-- Material supplied follows --

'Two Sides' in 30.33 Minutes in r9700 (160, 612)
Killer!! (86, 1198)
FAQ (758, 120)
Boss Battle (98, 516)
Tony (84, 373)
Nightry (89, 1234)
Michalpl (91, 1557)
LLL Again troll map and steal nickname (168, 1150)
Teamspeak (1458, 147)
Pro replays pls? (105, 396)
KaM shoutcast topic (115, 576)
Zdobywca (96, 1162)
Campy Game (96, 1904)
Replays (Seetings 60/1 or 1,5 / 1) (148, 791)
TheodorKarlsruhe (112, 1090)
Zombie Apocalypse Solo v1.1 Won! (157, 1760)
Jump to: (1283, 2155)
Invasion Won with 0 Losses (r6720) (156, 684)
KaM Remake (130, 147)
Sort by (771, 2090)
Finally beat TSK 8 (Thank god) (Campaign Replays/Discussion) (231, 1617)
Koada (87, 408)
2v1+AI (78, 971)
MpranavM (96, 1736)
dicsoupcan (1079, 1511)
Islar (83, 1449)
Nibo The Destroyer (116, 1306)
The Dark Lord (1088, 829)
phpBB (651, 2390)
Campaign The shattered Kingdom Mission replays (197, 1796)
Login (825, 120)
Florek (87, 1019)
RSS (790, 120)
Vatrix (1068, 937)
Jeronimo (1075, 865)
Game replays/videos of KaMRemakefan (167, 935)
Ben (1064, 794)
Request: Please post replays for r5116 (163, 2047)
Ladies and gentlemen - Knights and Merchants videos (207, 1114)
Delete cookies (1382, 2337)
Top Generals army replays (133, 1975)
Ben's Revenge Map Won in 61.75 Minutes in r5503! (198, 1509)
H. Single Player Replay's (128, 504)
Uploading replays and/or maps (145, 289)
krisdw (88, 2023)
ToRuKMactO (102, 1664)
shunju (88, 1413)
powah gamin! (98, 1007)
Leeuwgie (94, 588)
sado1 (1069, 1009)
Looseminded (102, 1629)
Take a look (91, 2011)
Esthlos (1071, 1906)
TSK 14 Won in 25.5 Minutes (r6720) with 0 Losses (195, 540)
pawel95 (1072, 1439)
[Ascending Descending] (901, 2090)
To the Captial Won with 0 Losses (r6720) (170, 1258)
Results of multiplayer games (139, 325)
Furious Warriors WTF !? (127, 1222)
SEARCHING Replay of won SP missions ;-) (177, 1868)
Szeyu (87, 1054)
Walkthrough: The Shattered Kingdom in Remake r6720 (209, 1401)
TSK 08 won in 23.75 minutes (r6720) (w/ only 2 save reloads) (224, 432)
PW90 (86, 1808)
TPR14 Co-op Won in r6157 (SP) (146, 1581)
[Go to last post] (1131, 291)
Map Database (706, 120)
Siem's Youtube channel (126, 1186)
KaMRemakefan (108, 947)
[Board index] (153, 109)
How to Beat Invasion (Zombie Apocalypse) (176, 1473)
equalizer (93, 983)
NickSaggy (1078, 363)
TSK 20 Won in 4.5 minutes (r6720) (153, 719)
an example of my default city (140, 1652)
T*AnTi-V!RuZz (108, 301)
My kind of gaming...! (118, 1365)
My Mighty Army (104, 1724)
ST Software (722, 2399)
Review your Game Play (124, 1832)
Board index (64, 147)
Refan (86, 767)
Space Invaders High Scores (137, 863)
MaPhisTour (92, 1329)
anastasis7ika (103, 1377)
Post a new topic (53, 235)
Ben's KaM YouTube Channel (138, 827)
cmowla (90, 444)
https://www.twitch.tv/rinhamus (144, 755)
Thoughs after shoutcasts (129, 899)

-- Material supplied concluded --

» Your assignment
Search the listing above for the string "topic". Copy every line that contains it.

» The completed task
KaM shoutcast topic (115, 576)
Post a new topic (53, 235)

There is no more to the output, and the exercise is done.